- [How to complete this task]
Below are the records; count the lines that include the string "Choose" and give only that number.

Stored items:
_ _ _ _ _ _ _
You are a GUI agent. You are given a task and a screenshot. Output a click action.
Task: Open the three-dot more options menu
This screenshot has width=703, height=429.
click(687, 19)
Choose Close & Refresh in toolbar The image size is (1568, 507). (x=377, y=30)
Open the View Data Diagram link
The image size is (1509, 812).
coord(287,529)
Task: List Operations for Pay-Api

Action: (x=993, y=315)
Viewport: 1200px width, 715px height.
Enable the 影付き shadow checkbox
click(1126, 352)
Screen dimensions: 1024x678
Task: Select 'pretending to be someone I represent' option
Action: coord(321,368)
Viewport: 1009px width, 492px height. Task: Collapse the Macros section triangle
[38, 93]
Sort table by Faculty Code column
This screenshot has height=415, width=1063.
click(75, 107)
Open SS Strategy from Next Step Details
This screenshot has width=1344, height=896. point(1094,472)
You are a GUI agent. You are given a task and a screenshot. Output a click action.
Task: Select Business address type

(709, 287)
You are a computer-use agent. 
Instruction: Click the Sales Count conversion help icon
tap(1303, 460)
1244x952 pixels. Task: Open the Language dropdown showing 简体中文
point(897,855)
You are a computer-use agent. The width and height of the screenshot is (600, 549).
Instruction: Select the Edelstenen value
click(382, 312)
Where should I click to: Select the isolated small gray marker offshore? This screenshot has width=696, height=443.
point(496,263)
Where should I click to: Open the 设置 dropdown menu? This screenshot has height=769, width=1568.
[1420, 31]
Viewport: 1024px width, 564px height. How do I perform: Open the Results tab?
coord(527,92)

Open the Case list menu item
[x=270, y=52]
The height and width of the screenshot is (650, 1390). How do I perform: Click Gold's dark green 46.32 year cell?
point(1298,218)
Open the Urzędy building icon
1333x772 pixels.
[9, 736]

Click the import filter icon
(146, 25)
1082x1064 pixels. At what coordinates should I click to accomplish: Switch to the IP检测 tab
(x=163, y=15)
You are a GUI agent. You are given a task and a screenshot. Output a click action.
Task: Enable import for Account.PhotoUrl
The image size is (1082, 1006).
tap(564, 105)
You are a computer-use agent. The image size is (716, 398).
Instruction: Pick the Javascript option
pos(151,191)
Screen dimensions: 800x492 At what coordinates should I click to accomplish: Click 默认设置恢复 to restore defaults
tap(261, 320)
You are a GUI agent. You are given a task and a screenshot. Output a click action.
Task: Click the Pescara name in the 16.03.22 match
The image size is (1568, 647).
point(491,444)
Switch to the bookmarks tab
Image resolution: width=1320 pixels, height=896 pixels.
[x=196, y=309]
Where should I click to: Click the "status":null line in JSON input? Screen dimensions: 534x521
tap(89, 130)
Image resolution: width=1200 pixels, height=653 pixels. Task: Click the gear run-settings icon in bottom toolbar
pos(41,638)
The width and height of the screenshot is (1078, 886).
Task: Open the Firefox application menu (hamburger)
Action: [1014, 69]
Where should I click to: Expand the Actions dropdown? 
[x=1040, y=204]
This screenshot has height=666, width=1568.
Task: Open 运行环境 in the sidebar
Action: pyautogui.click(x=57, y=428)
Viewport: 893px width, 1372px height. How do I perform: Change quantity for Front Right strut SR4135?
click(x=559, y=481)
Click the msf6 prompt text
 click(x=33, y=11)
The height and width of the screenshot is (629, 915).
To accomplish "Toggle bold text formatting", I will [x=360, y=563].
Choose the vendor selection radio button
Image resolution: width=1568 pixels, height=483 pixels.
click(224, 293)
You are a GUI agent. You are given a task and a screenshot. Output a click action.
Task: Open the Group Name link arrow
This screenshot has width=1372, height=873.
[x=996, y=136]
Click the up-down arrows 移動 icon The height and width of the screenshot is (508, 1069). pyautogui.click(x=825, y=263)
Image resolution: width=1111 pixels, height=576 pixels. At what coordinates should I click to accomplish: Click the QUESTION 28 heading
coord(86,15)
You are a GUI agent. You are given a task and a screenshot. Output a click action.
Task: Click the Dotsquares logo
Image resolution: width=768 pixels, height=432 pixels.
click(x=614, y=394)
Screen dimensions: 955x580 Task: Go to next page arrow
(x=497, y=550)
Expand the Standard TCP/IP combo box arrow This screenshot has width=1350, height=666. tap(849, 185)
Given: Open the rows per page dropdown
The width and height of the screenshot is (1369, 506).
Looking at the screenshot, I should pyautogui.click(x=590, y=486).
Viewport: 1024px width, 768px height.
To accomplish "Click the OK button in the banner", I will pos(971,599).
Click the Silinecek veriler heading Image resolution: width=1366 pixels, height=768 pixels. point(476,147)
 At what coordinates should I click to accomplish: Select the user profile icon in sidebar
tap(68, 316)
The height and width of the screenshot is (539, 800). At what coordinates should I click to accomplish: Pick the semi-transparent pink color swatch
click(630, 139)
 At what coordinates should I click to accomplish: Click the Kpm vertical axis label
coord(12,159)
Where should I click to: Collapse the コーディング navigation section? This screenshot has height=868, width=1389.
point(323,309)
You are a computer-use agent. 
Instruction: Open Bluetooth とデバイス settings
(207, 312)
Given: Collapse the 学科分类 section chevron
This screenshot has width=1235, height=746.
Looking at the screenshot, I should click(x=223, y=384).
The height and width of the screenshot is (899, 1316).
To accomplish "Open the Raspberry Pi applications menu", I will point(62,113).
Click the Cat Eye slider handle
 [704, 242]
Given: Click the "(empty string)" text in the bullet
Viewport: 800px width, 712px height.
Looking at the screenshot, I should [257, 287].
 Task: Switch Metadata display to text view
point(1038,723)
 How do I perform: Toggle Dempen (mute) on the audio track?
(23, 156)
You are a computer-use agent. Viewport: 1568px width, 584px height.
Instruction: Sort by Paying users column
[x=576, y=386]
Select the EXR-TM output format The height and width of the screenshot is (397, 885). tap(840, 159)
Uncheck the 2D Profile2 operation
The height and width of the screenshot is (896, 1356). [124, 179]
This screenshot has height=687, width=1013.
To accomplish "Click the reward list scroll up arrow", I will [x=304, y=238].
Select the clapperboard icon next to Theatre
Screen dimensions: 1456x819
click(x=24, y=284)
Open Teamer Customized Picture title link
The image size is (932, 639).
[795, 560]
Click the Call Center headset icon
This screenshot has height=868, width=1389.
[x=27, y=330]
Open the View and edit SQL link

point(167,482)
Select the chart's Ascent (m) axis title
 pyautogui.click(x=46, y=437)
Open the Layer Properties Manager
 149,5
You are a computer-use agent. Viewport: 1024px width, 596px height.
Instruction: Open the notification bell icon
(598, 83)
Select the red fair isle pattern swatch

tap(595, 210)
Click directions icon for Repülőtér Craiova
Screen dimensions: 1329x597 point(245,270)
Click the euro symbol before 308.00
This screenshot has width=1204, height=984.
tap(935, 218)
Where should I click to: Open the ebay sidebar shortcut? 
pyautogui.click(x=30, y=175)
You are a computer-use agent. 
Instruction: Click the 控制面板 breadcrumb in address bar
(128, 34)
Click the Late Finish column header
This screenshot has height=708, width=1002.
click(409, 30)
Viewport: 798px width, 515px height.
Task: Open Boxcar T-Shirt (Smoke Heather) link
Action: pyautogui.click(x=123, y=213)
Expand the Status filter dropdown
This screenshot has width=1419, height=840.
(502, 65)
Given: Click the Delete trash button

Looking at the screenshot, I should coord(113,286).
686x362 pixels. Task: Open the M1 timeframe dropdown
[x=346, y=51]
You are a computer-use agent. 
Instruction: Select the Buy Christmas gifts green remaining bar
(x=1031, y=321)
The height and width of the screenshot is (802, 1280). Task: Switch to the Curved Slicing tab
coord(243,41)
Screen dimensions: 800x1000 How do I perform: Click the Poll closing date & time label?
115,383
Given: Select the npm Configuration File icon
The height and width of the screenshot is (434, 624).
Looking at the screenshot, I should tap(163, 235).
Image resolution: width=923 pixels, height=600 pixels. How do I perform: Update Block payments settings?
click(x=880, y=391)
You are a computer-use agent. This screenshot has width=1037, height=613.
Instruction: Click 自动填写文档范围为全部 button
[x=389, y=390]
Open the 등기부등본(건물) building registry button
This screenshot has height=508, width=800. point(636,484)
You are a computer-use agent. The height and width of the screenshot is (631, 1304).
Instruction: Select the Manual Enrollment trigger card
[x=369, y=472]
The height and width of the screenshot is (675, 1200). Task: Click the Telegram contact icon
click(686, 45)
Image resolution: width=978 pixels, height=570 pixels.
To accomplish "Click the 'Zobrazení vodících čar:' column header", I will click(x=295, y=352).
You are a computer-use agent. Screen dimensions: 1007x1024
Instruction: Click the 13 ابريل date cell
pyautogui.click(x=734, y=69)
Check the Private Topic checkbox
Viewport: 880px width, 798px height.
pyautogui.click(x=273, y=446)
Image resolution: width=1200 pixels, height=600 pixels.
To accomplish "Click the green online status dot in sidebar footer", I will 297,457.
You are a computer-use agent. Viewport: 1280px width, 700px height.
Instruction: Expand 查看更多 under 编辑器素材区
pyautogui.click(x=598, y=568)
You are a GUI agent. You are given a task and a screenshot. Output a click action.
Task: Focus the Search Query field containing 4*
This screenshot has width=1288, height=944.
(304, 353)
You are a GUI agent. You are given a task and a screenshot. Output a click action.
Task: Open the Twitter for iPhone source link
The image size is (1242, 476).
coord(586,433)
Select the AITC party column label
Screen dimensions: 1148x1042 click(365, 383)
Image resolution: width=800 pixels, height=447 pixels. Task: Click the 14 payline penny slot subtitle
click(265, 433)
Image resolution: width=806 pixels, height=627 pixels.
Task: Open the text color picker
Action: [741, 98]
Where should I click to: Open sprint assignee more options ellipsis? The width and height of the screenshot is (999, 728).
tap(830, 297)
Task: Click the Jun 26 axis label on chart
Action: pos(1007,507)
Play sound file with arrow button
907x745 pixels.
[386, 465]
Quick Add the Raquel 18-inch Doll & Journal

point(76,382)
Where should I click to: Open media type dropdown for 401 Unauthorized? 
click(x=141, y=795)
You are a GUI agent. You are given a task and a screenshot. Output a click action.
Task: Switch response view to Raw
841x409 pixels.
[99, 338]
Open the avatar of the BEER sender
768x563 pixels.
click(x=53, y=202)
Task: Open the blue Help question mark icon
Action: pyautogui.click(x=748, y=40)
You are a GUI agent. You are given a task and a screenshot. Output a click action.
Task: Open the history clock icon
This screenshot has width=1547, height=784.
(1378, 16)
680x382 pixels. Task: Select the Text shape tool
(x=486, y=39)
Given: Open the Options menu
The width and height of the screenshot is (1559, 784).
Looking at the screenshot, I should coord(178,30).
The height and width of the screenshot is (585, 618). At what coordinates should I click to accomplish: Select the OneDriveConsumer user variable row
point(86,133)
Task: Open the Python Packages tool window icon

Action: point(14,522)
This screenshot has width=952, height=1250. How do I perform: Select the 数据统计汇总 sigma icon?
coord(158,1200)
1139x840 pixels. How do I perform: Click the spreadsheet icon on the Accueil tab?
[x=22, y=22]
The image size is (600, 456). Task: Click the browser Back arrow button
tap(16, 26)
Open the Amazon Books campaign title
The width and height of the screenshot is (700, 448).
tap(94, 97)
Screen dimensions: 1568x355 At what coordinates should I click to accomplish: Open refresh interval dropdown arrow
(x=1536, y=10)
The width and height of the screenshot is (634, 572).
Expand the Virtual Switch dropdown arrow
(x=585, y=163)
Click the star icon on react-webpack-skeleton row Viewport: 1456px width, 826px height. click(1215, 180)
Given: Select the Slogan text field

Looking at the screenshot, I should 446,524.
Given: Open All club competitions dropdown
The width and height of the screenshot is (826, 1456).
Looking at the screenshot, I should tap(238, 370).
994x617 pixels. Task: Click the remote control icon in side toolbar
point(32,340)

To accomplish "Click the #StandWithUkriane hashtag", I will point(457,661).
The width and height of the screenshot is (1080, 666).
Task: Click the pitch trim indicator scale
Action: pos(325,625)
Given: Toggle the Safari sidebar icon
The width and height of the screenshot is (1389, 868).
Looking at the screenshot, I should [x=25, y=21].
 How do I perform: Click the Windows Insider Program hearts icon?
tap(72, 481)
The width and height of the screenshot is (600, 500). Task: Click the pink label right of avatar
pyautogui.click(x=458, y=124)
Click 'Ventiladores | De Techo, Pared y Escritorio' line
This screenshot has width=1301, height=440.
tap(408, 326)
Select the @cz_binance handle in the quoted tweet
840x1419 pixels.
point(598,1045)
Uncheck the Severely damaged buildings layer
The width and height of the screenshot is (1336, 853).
_ _ _ _ _ _ _
- [Response for this exercise]
2